### [The problem]
Your answer must be the exact lines below, starting with the line with "At what coordinates should I click to accomplish: Open" and going on through the line with "You are a computer-use agent.", both included, with no pictures.

### [Dataset excerpts]
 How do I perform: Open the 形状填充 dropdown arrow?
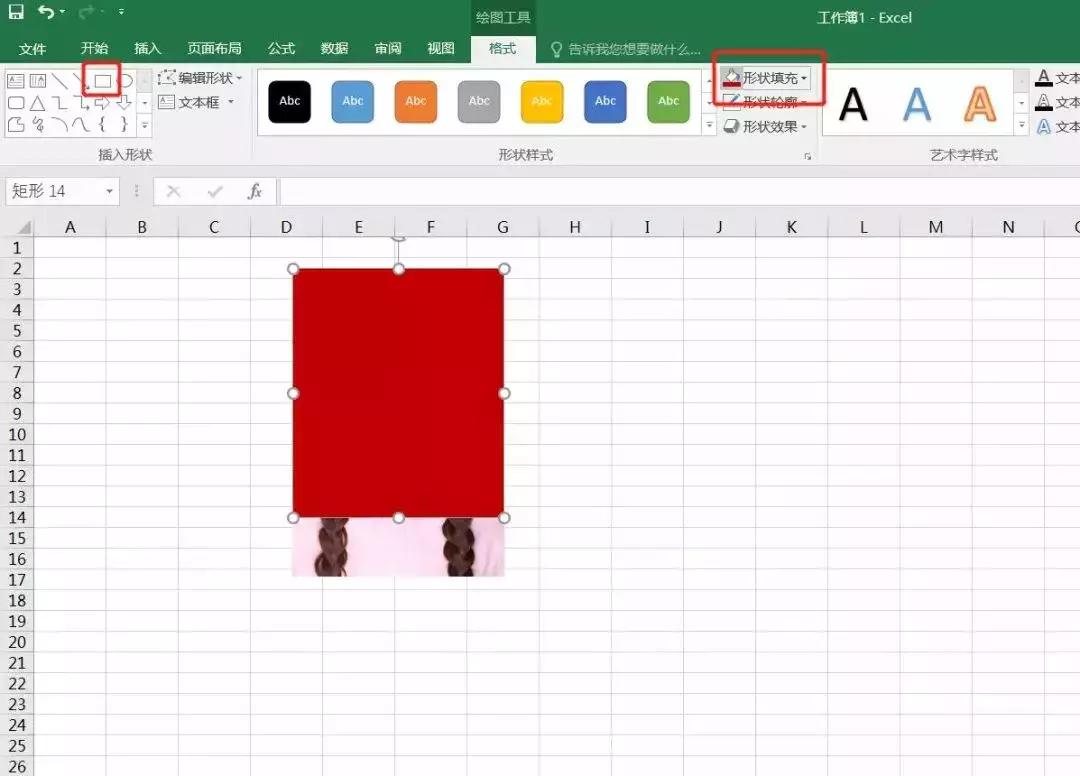[x=804, y=78]
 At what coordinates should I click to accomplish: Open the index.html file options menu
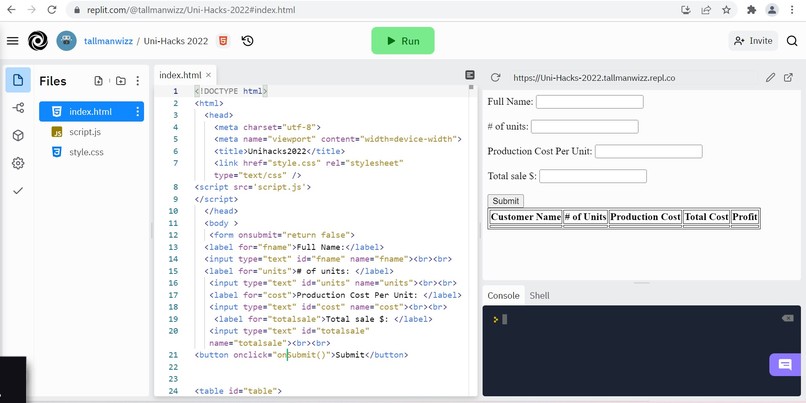[x=137, y=112]
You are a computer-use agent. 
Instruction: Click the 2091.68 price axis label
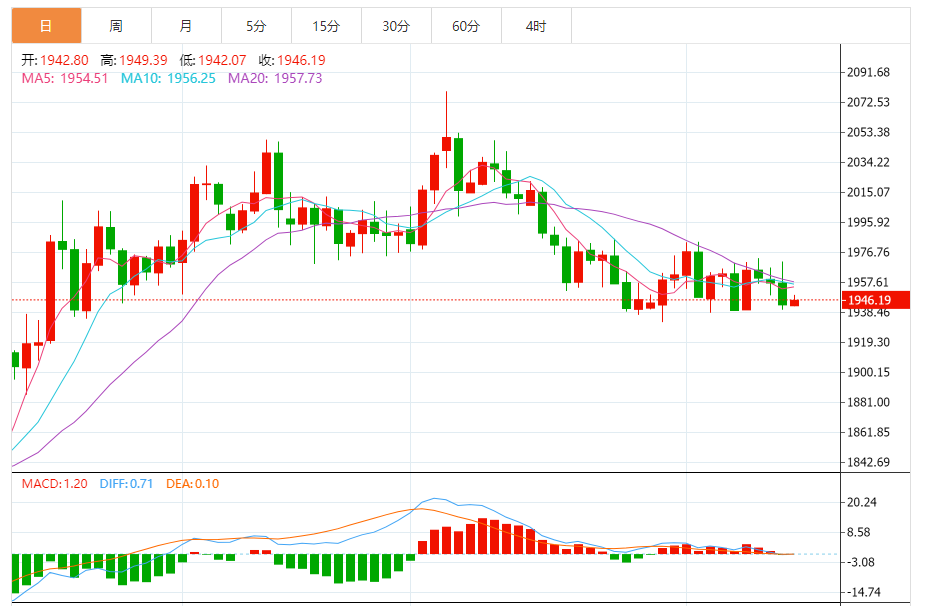(868, 72)
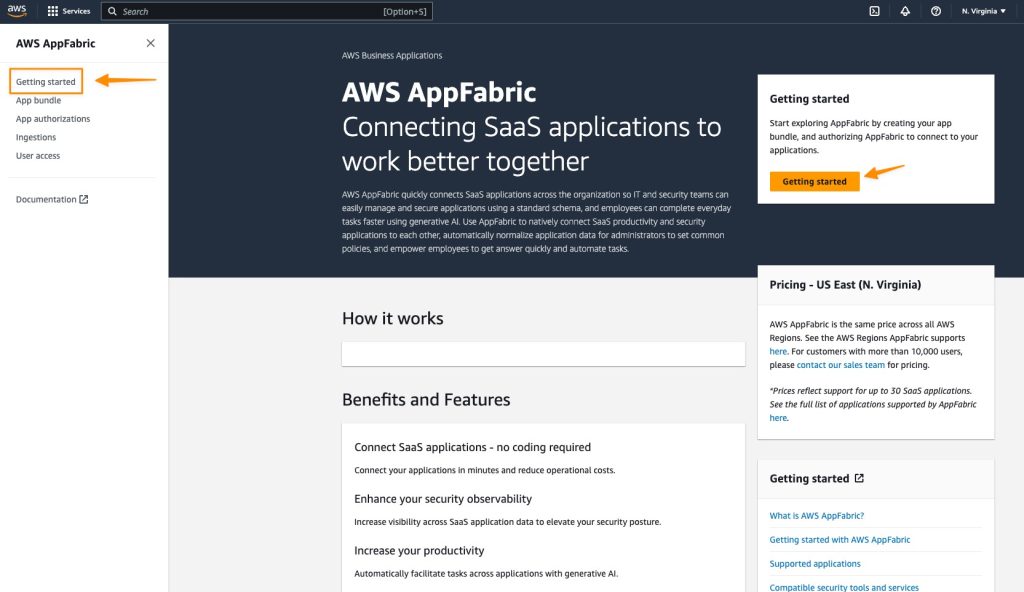Expand the N. Virginia region dropdown
This screenshot has width=1024, height=592.
click(984, 11)
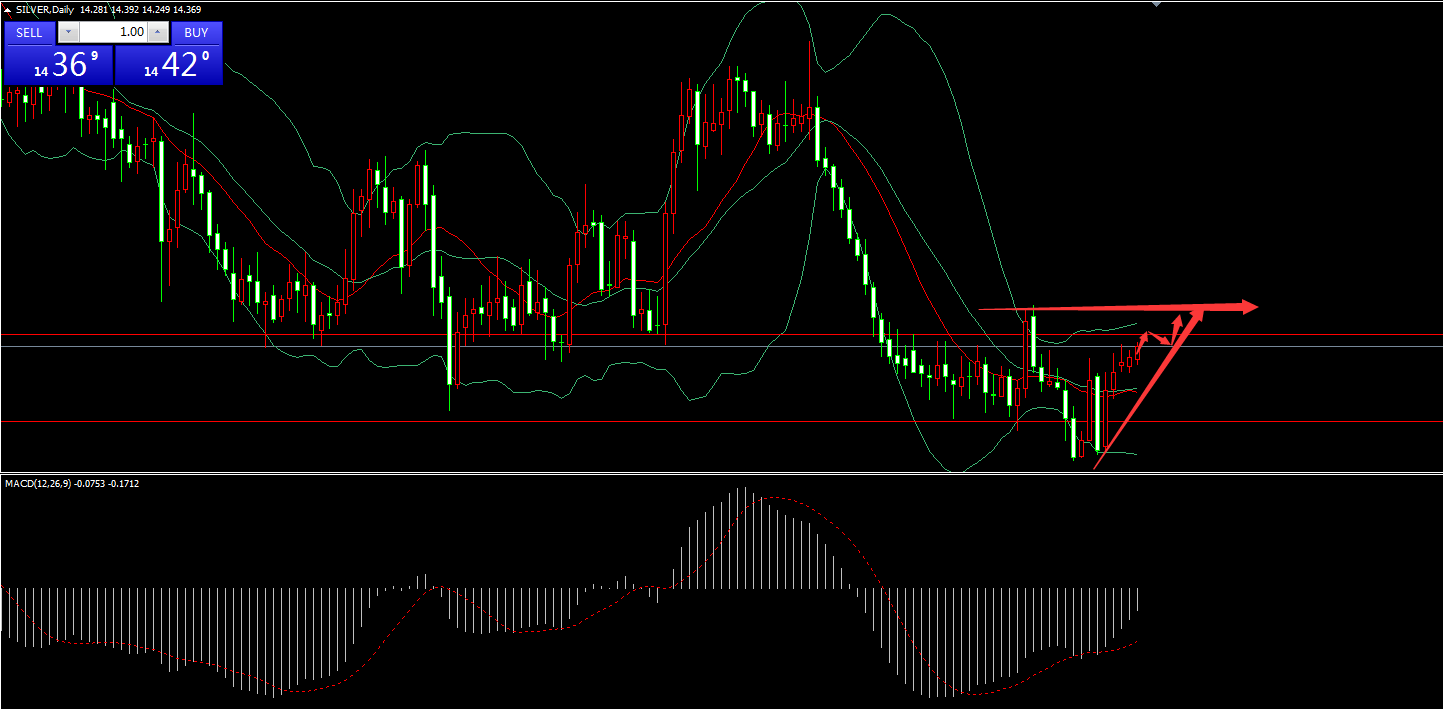Click the 1.00 volume input field
This screenshot has width=1443, height=710.
point(113,33)
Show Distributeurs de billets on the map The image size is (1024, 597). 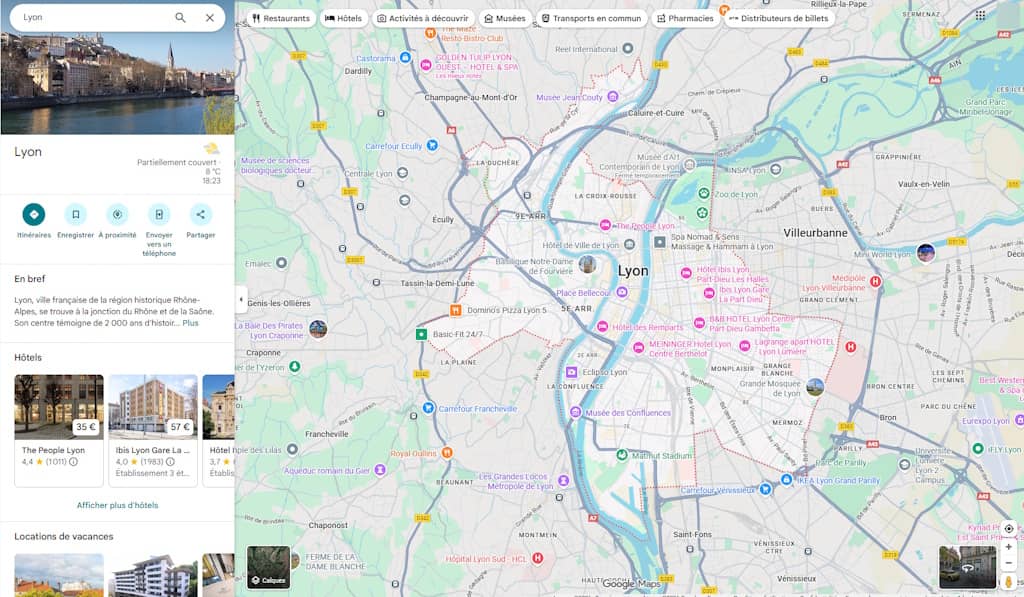[x=779, y=17]
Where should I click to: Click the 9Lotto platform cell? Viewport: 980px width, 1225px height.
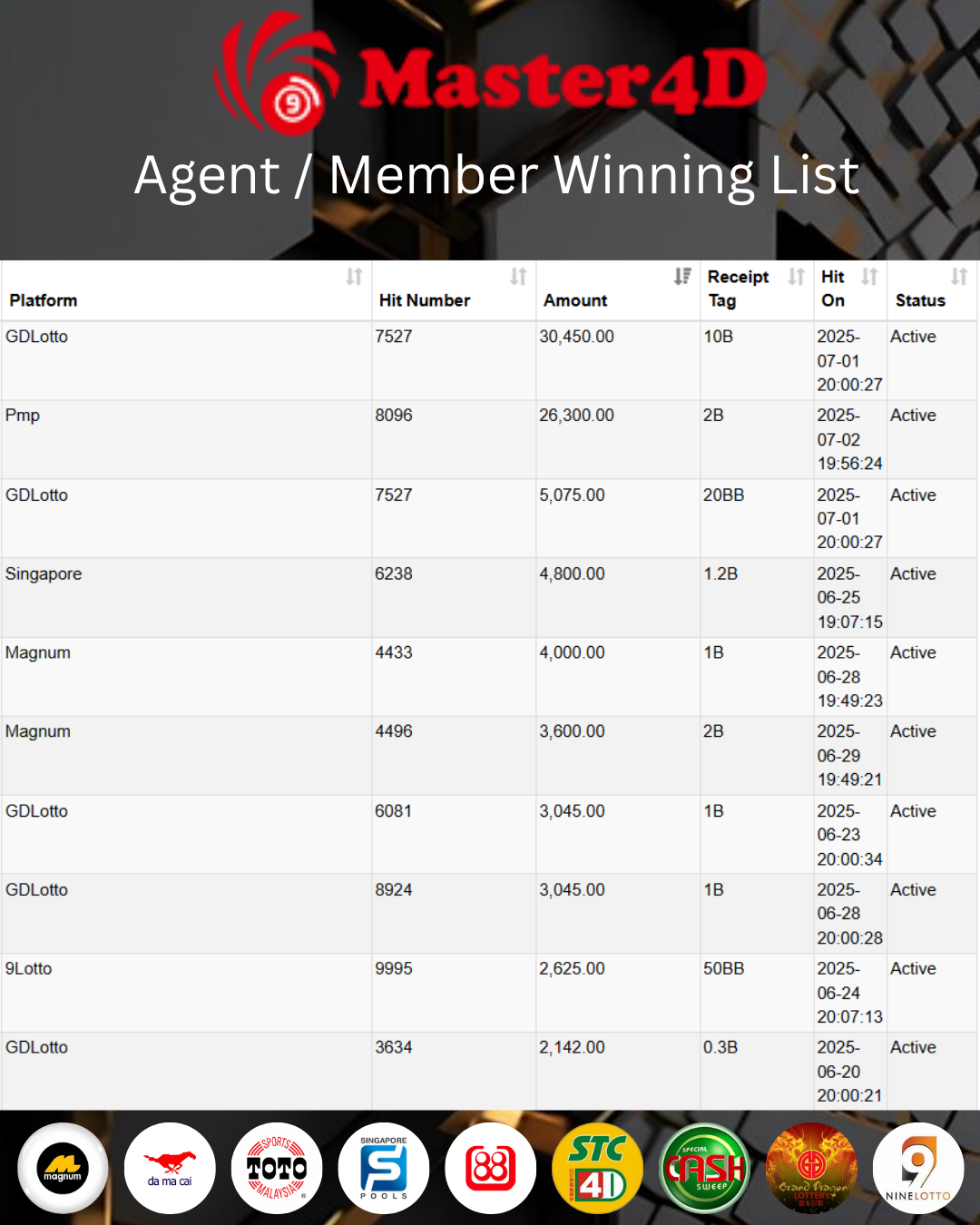(x=186, y=993)
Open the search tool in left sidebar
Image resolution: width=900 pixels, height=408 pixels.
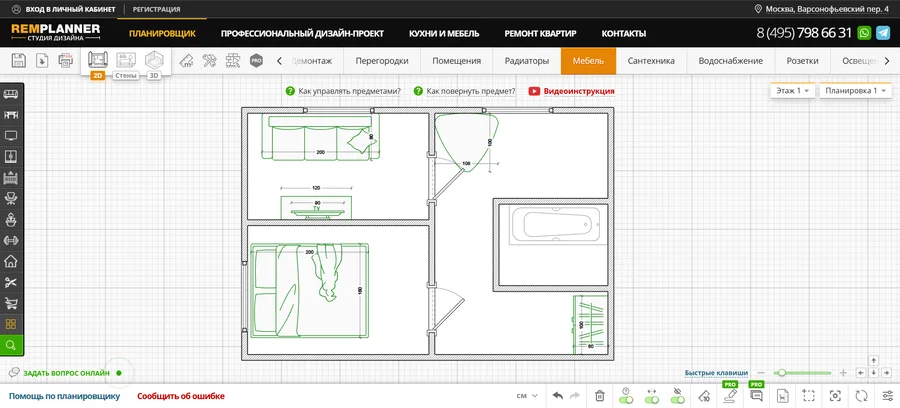pyautogui.click(x=11, y=345)
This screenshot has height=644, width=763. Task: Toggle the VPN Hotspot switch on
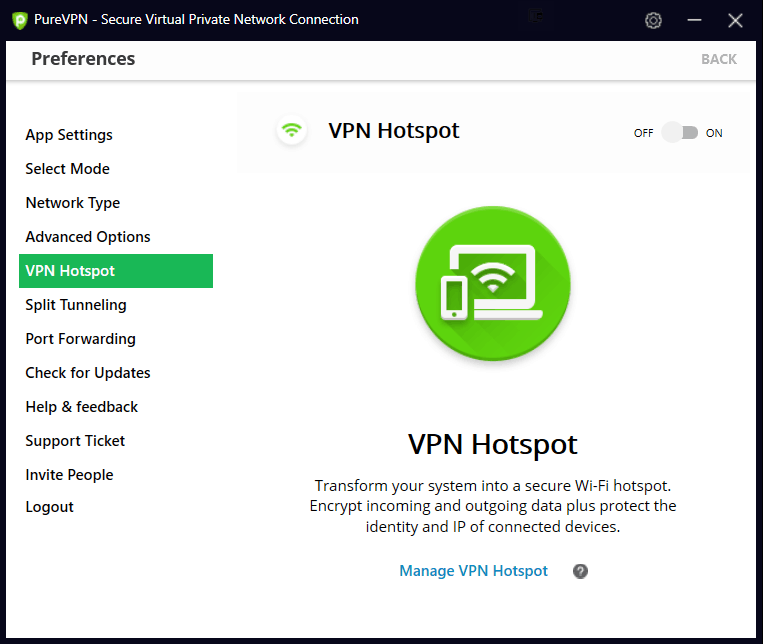(x=679, y=133)
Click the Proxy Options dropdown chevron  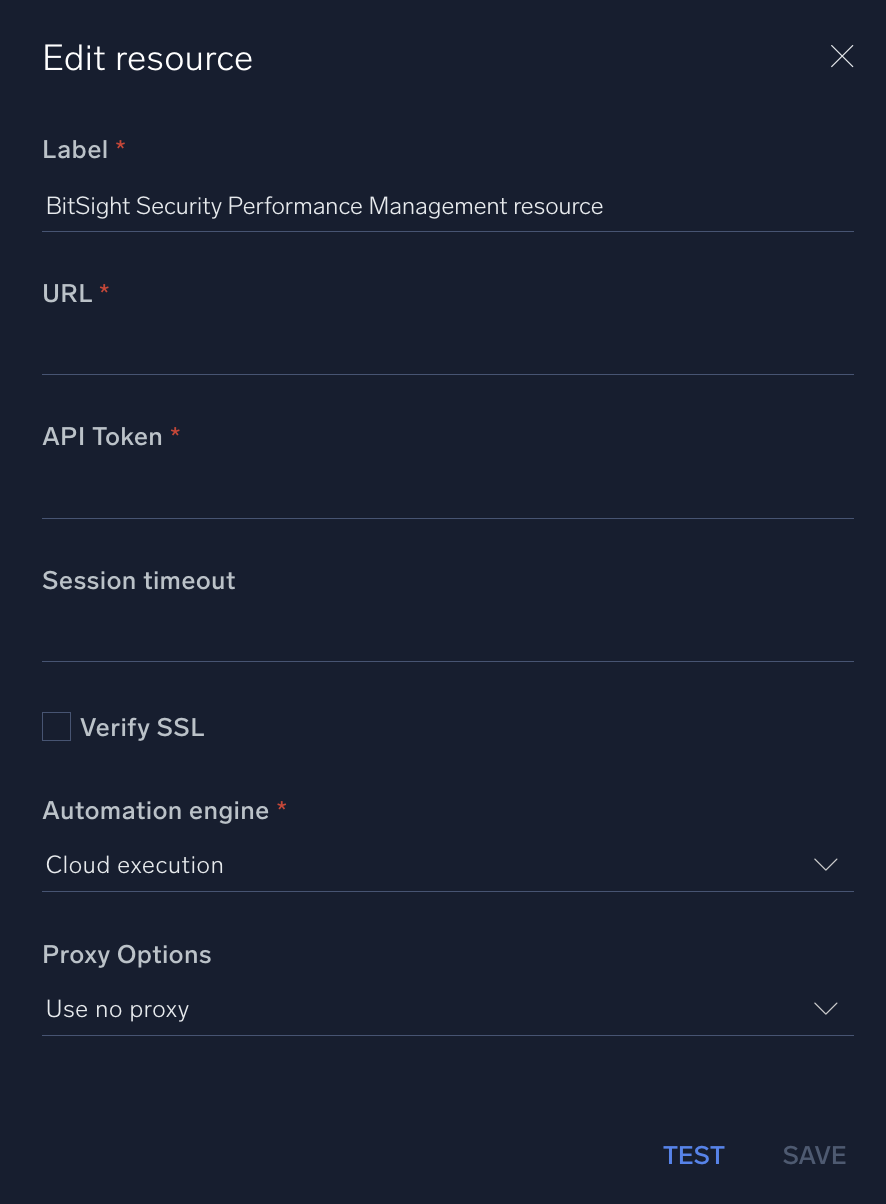[x=825, y=1008]
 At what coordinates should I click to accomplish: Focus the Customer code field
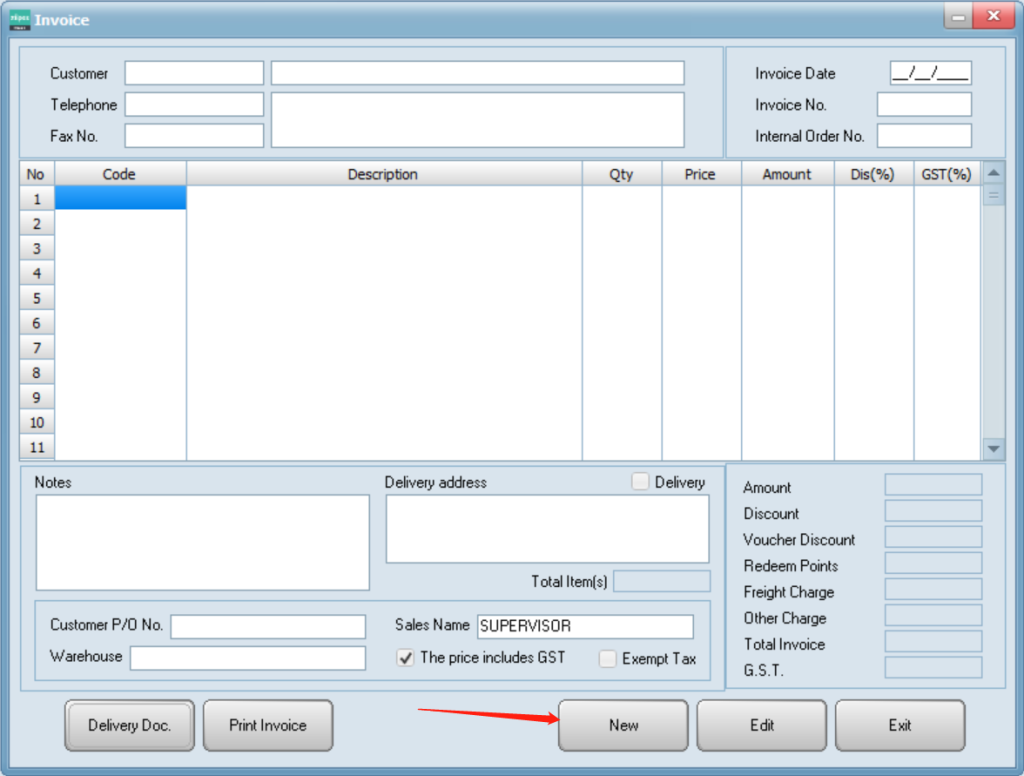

### [Response box]
 At what coordinates should I click to accomplish: Open the index.html file options menu
[x=137, y=112]
You are a computer-use agent. 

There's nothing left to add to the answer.